*What you are asked to do*: Reproduce each entry below exactly as it appears.

*Supplied material*:
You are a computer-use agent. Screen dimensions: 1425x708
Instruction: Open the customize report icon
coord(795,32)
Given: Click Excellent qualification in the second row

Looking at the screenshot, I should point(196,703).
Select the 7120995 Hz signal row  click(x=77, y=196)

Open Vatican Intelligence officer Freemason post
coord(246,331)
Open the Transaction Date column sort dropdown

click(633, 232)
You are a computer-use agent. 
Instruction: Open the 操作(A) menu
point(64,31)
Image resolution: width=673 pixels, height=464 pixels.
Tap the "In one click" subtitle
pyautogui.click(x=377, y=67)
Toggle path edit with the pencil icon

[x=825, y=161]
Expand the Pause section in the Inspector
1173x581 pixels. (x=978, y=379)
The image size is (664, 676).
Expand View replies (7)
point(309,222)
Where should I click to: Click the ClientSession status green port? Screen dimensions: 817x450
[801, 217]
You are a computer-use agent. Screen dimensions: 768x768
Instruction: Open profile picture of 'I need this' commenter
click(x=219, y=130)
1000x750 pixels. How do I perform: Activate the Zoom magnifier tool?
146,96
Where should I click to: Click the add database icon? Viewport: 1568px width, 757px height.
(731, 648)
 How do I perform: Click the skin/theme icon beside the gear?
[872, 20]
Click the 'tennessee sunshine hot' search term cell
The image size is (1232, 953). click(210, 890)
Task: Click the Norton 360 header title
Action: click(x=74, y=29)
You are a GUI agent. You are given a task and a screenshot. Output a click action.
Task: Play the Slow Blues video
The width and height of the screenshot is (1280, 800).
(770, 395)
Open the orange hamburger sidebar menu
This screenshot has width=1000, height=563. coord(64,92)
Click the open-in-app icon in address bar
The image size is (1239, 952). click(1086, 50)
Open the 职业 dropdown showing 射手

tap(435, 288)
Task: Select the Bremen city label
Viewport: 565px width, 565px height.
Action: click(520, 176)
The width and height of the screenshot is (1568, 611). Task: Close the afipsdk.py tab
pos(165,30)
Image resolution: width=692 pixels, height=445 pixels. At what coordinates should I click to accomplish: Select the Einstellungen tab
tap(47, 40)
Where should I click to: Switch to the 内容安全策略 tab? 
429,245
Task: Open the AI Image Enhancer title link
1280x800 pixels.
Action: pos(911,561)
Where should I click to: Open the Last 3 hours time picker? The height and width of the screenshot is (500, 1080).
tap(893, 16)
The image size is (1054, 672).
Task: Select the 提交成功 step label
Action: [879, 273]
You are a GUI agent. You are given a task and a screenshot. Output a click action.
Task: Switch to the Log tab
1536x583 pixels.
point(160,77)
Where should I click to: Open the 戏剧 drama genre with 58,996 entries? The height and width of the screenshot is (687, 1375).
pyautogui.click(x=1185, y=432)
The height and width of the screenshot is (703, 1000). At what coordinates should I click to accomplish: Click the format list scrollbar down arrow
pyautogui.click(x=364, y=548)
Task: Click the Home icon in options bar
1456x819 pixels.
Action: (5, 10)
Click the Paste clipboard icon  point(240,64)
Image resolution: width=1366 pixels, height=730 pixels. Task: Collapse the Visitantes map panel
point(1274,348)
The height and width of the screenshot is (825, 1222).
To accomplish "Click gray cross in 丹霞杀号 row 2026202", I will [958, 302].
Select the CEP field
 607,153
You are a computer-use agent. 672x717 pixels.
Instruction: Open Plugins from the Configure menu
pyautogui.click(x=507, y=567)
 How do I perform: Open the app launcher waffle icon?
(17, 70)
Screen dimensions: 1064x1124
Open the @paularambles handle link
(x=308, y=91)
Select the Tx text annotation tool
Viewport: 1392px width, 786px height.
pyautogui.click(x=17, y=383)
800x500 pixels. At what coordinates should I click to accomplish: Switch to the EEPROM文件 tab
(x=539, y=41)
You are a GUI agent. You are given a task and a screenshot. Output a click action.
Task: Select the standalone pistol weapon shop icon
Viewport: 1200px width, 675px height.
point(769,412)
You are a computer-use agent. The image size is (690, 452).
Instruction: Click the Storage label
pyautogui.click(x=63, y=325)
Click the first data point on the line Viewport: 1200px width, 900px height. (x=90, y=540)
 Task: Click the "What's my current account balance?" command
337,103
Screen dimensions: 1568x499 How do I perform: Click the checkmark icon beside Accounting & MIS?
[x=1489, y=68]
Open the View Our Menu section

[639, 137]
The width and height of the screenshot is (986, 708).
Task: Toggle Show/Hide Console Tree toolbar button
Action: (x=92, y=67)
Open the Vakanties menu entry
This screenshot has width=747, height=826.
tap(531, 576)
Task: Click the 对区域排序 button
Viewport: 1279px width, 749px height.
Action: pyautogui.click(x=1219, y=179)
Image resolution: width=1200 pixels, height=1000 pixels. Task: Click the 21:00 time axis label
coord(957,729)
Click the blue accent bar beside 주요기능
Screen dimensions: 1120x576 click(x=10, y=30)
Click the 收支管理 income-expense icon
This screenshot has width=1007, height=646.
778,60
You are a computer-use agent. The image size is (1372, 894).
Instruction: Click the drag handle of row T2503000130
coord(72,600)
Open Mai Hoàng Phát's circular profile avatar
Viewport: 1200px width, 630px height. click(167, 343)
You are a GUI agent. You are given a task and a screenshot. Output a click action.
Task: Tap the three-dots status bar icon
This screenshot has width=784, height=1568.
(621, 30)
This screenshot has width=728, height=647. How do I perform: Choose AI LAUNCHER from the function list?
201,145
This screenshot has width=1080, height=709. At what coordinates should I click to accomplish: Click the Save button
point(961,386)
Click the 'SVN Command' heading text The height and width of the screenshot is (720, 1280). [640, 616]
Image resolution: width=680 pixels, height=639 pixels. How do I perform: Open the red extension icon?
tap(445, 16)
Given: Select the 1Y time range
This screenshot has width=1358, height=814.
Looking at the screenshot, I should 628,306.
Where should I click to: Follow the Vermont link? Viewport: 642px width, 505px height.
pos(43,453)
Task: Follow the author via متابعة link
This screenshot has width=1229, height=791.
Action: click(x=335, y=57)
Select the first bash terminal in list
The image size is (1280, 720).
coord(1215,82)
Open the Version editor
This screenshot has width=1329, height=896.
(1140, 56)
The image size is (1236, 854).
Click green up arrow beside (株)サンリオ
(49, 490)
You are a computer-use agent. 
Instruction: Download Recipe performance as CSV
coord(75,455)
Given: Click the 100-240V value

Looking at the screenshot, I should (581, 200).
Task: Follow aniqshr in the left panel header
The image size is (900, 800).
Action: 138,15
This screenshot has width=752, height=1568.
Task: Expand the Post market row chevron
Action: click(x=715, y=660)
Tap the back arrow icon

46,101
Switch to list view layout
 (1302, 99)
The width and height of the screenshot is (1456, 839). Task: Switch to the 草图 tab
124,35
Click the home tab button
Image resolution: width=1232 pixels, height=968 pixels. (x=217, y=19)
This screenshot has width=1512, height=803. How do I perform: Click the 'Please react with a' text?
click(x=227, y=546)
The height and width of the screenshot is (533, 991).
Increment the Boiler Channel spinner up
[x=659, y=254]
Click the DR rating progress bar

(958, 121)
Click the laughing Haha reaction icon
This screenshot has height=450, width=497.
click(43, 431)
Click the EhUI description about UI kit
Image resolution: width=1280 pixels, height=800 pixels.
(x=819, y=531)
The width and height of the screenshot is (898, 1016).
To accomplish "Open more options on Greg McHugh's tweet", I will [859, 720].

*Task solution*:
You are a computer-use agent. Screen dimensions: 1425x708
Instruction: Open the customize report icon
coord(795,32)
Given: Click Excellent qualification in the second row

Looking at the screenshot, I should point(196,703).
Select the 7120995 Hz signal row  click(x=77, y=196)

Open Vatican Intelligence officer Freemason post
coord(246,331)
Open the Transaction Date column sort dropdown

click(633, 232)
You are a computer-use agent. 
Instruction: Open the 操作(A) menu
point(64,31)
Image resolution: width=673 pixels, height=464 pixels.
Tap the "In one click" subtitle
pyautogui.click(x=377, y=67)
Toggle path edit with the pencil icon

[x=825, y=161]
Expand the Pause section in the Inspector
1173x581 pixels. (x=978, y=379)
The image size is (664, 676).
Expand View replies (7)
point(309,222)
Where should I click to: Click the ClientSession status green port? Screen dimensions: 817x450
[801, 217]
You are a computer-use agent. Screen dimensions: 768x768
Instruction: Open profile picture of 'I need this' commenter
click(x=219, y=130)
1000x750 pixels. How do I perform: Activate the Zoom magnifier tool?
146,96
Where should I click to: Click the add database icon? Viewport: 1568px width, 757px height.
(731, 648)
 How do I perform: Click the skin/theme icon beside the gear?
[872, 20]
Click the 'tennessee sunshine hot' search term cell
The image size is (1232, 953). click(210, 890)
Task: Click the Norton 360 header title
Action: click(x=74, y=29)
You are a GUI agent. You are given a task and a screenshot. Output a click action.
Task: Play the Slow Blues video
The width and height of the screenshot is (1280, 800).
(770, 395)
Open the orange hamburger sidebar menu
This screenshot has width=1000, height=563. coord(64,92)
Click the open-in-app icon in address bar
The image size is (1239, 952). click(1086, 50)
Open the 职业 dropdown showing 射手

tap(435, 288)
Task: Select the Bremen city label
Viewport: 565px width, 565px height.
Action: click(520, 176)
The width and height of the screenshot is (1568, 611). Task: Close the afipsdk.py tab
pos(165,30)
Image resolution: width=692 pixels, height=445 pixels. At what coordinates should I click to accomplish: Select the Einstellungen tab
tap(47, 40)
Where should I click to: Switch to the 内容安全策略 tab? 
429,245
Task: Open the AI Image Enhancer title link
1280x800 pixels.
Action: pos(911,561)
Where should I click to: Open the Last 3 hours time picker? The height and width of the screenshot is (500, 1080).
tap(893, 16)
The image size is (1054, 672).
Task: Select the 提交成功 step label
Action: [879, 273]
You are a GUI agent. You are given a task and a screenshot. Output a click action.
Task: Switch to the Log tab
1536x583 pixels.
point(160,77)
Where should I click to: Open the 戏剧 drama genre with 58,996 entries? The height and width of the screenshot is (687, 1375).
pyautogui.click(x=1185, y=432)
The height and width of the screenshot is (703, 1000). At what coordinates should I click to accomplish: Click the format list scrollbar down arrow
pyautogui.click(x=364, y=548)
Task: Click the Home icon in options bar
1456x819 pixels.
Action: (5, 10)
Click the Paste clipboard icon  point(240,64)
Image resolution: width=1366 pixels, height=730 pixels. Task: Collapse the Visitantes map panel
point(1274,348)
The height and width of the screenshot is (825, 1222).
To accomplish "Click gray cross in 丹霞杀号 row 2026202", I will [958, 302].
Select the CEP field
 607,153
You are a computer-use agent. 672x717 pixels.
Instruction: Open Plugins from the Configure menu
pyautogui.click(x=507, y=567)
 How do I perform: Open the app launcher waffle icon?
(17, 70)
Screen dimensions: 1064x1124
Open the @paularambles handle link
(x=308, y=91)
Select the Tx text annotation tool
Viewport: 1392px width, 786px height.
pyautogui.click(x=17, y=383)
800x500 pixels. At what coordinates should I click to accomplish: Switch to the EEPROM文件 tab
(x=539, y=41)
You are a GUI agent. You are given a task and a screenshot. Output a click action.
Task: Select the standalone pistol weapon shop icon
Viewport: 1200px width, 675px height.
point(769,412)
You are a computer-use agent. The image size is (690, 452).
Instruction: Click the Storage label
pyautogui.click(x=63, y=325)
Click the first data point on the line Viewport: 1200px width, 900px height. (x=90, y=540)
 Task: Click the "What's my current account balance?" command
337,103
Screen dimensions: 1568x499 How do I perform: Click the checkmark icon beside Accounting & MIS?
[x=1489, y=68]
Open the View Our Menu section

[639, 137]
The width and height of the screenshot is (986, 708).
Task: Toggle Show/Hide Console Tree toolbar button
Action: (x=92, y=67)
Open the Vakanties menu entry
This screenshot has width=747, height=826.
tap(531, 576)
Task: Click the 对区域排序 button
Viewport: 1279px width, 749px height.
Action: pyautogui.click(x=1219, y=179)
Image resolution: width=1200 pixels, height=1000 pixels. Task: Click the 21:00 time axis label
coord(957,729)
Click the blue accent bar beside 주요기능
Screen dimensions: 1120x576 click(x=10, y=30)
Click the 收支管理 income-expense icon
This screenshot has width=1007, height=646.
778,60
You are a computer-use agent. The image size is (1372, 894).
Instruction: Click the drag handle of row T2503000130
coord(72,600)
Open Mai Hoàng Phát's circular profile avatar
Viewport: 1200px width, 630px height. click(167, 343)
You are a GUI agent. You are given a task and a screenshot. Output a click action.
Task: Tap the three-dots status bar icon
This screenshot has width=784, height=1568.
(621, 30)
This screenshot has width=728, height=647. How do I perform: Choose AI LAUNCHER from the function list?
201,145
This screenshot has width=1080, height=709. At what coordinates should I click to accomplish: Click the Save button
point(961,386)
Click the 'SVN Command' heading text The height and width of the screenshot is (720, 1280). [640, 616]
Image resolution: width=680 pixels, height=639 pixels. How do I perform: Open the red extension icon?
tap(445, 16)
Given: Select the 1Y time range
This screenshot has width=1358, height=814.
Looking at the screenshot, I should 628,306.
Where should I click to: Follow the Vermont link? Viewport: 642px width, 505px height.
pos(43,453)
Task: Follow the author via متابعة link
This screenshot has width=1229, height=791.
Action: click(x=335, y=57)
Select the first bash terminal in list
The image size is (1280, 720).
coord(1215,82)
Open the Version editor
This screenshot has width=1329, height=896.
(1140, 56)
The image size is (1236, 854).
Click green up arrow beside (株)サンリオ
(49, 490)
You are a computer-use agent. 
Instruction: Download Recipe performance as CSV
coord(75,455)
Given: Click the 100-240V value

Looking at the screenshot, I should (581, 200).
Task: Follow aniqshr in the left panel header
The image size is (900, 800).
Action: 138,15
This screenshot has width=752, height=1568.
Task: Expand the Post market row chevron
Action: click(x=715, y=660)
Tap the back arrow icon

46,101
Switch to list view layout
 (1302, 99)
The width and height of the screenshot is (1456, 839). Task: Switch to the 草图 tab
124,35
Click the home tab button
Image resolution: width=1232 pixels, height=968 pixels. (x=217, y=19)
This screenshot has width=1512, height=803. How do I perform: Click the 'Please react with a' text?
click(x=227, y=546)
The height and width of the screenshot is (533, 991).
Increment the Boiler Channel spinner up
[x=659, y=254]
Click the DR rating progress bar

(958, 121)
Click the laughing Haha reaction icon
This screenshot has height=450, width=497.
click(43, 431)
Click the EhUI description about UI kit
Image resolution: width=1280 pixels, height=800 pixels.
(x=819, y=531)
The width and height of the screenshot is (898, 1016).
To accomplish "Open more options on Greg McHugh's tweet", I will [859, 720].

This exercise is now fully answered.